Judith se distanció inmediatamente de mí. Dejó de tener relaciones sexuales conmigo, y mis bromas estúpidas sobre esquís acuáticos y baloncesto desaparecieron como tantas otras cosas. Hubo una noche, aproximadamente un mes después de la tragedia, que noté cómo se volvía en sueños hacia mí, me abrazaba por detrás, como solía hacer, y me rodeaba el pecho con las manos, pero mientras yo sentía el efecto balsámico de ese gesto por todo mi cuerpo, ella se puso rígida con una repentina inhalación, apartó las manos y se volvió hacia el otro lado.
Yo tal vez habría soportado perder a Judith, pero no a mi hijo. Él no comprendía por qué la gente hablaba mal de su padre. Le expliqué lo que había pasado, pero los niños del colegio le habían puesto apodos y le decían que su padre mataba niños. Insistían en que me iban a mandar a la silla eléctrica. «No es verdad —decía Timothy, acalorado, al reproducirme la conversación—. No es verdad». Pero sus ojos escudriñaban los míos buscando una explicación sobre cómo iba a volver a ser todo como antes. «Por favor, papá —me suplicaba con la mirada—, arréglalo», y al ver que yo no podía, su fe en mi fue menguando. La idea de Papa, de su padre, se encogió y enroscó en su interior Me odiaba, yo lo sabía, porque había destruido su universo.

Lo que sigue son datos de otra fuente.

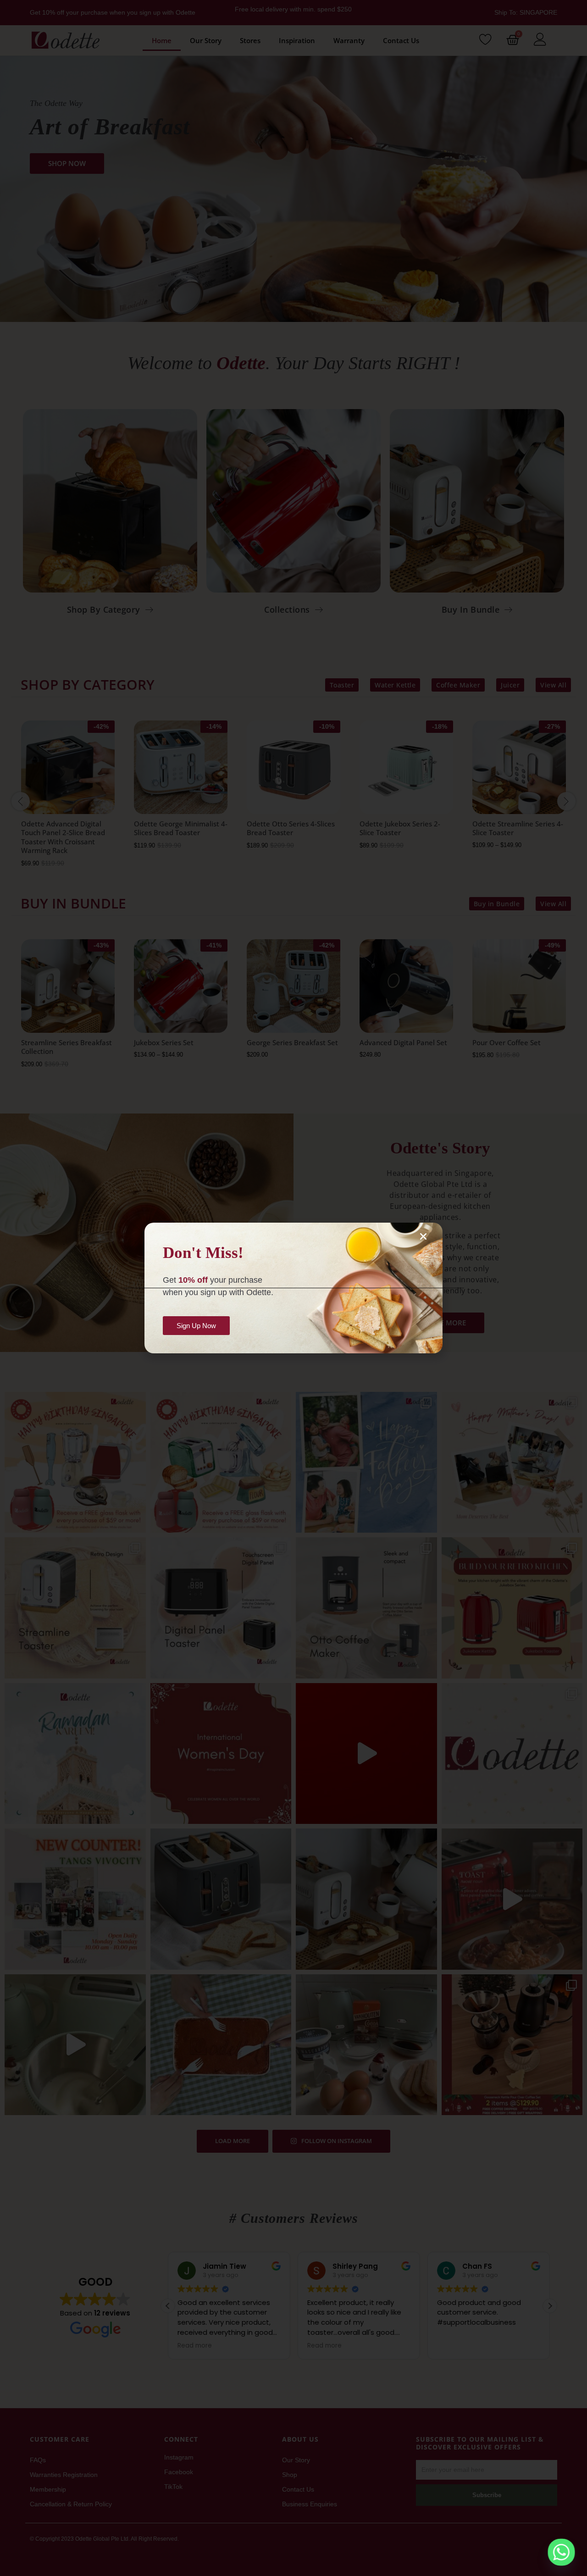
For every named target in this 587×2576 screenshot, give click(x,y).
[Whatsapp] (561, 2552)
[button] (423, 1236)
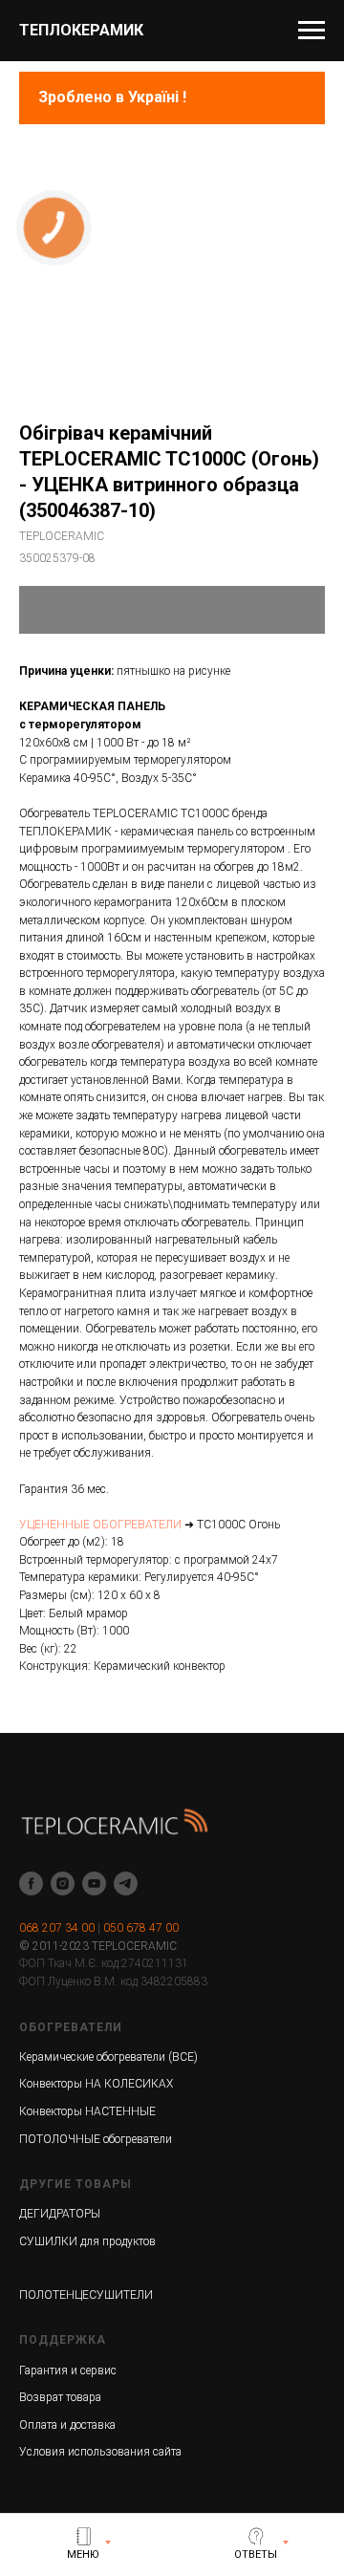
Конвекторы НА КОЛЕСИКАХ (96, 2083)
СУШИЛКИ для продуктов (87, 2241)
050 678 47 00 (141, 1928)
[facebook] (31, 1883)
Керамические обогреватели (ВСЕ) (108, 2057)
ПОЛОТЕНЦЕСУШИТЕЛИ (86, 2295)
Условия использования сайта (100, 2451)
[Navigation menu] (311, 30)
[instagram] (63, 1883)
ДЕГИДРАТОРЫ (59, 2213)
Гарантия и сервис (68, 2370)
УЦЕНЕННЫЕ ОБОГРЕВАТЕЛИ (100, 1524)
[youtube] (94, 1883)
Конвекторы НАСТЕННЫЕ (87, 2111)
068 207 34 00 (57, 1928)
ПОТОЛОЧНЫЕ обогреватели (95, 2139)
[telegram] (126, 1883)
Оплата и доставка (67, 2425)
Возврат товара (60, 2397)
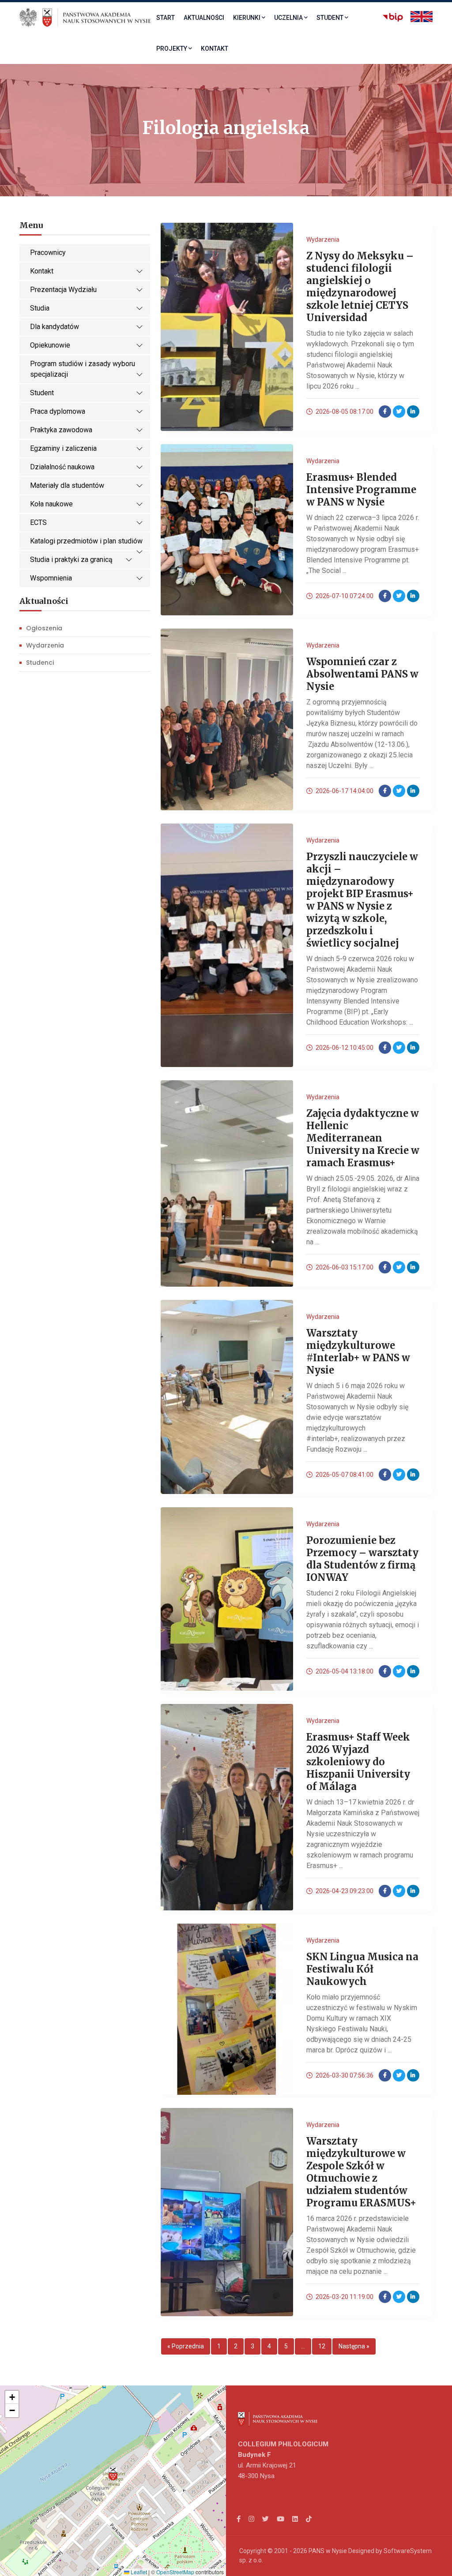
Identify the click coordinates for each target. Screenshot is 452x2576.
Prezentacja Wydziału (63, 289)
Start (165, 17)
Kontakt (214, 48)
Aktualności (204, 17)
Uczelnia (288, 17)
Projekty (171, 48)
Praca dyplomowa (57, 411)
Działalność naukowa (62, 467)
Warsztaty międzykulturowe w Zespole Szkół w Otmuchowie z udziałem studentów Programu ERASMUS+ (361, 2172)
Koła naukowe (51, 504)
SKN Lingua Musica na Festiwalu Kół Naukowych (362, 1969)
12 (321, 2346)
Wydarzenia (45, 645)
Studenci (40, 662)
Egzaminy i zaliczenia (63, 448)
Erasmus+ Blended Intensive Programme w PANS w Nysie (361, 489)
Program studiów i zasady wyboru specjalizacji (82, 368)
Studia (39, 308)
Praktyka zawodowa (61, 430)
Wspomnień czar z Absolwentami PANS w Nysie (362, 674)
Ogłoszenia (44, 628)
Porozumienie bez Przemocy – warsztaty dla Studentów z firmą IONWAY (362, 1559)
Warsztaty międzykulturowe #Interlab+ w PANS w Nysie (358, 1351)
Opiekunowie (50, 345)
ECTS (38, 522)
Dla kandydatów (54, 326)
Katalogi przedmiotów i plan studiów (86, 541)
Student (329, 17)
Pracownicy (48, 252)
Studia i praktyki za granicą (71, 559)
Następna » (354, 2346)
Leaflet (138, 2572)
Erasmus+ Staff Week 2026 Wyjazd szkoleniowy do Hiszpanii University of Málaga (358, 1762)
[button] (113, 2474)
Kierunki (246, 17)
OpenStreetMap (175, 2572)
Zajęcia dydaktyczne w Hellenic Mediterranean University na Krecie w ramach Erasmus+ (362, 1138)
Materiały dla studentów (67, 485)
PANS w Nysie (328, 2550)
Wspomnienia (51, 578)
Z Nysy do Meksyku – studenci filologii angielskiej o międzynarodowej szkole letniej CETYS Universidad (360, 287)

Sí, a todo el mundo le resulta difícil. El colegio nos pidió que tanto Timothy como nosotros hiciéramos una terapia, y nos sugirió que buscáramos «otros centros». Tuvimos que sacarlo del colegio a causa de la tensión, y él preguntó una y otra vez por qué sus amigos ya no lo invitaban a jugar a sus casas. Las demás familias de nuestro edificio de apartamentos parecían menos interesadas en llevarlo al parque con sus hijos, como si un niño rubio de ocho años pudiera suponer alguna amenaza, como provocar un relámpago en un día despejado. Era muy injusto pero previsible. Todos seguimos siendo supersticiosos. Hombres monos agarrados a plumas mágicas y olisqueando el viento. Las secretarias del bufete, que solían cotorrear y mostrarse afablemente maleducadas, me hablaban de pronto con tono formal, sobre todo después de que el bufete me excluyera de su mayor operación del año, la financiación con posibilidad de adquisición para su posterior alquiler de un bloque de oficinas de cuatrocientos millones de dólares en el centro de Manhattan. La gente dejó de mirarme a los ojos. Mi contable no me devolvía las llamadas. El chico de la tienda de comestibles examinaba los billetes que yo le daba como si estuvieran infestados. El ascensorista del edificio, que había subido a los empleados de la ambulancia y bajado el cadáver del niño, silbaba y desviaba la mirada.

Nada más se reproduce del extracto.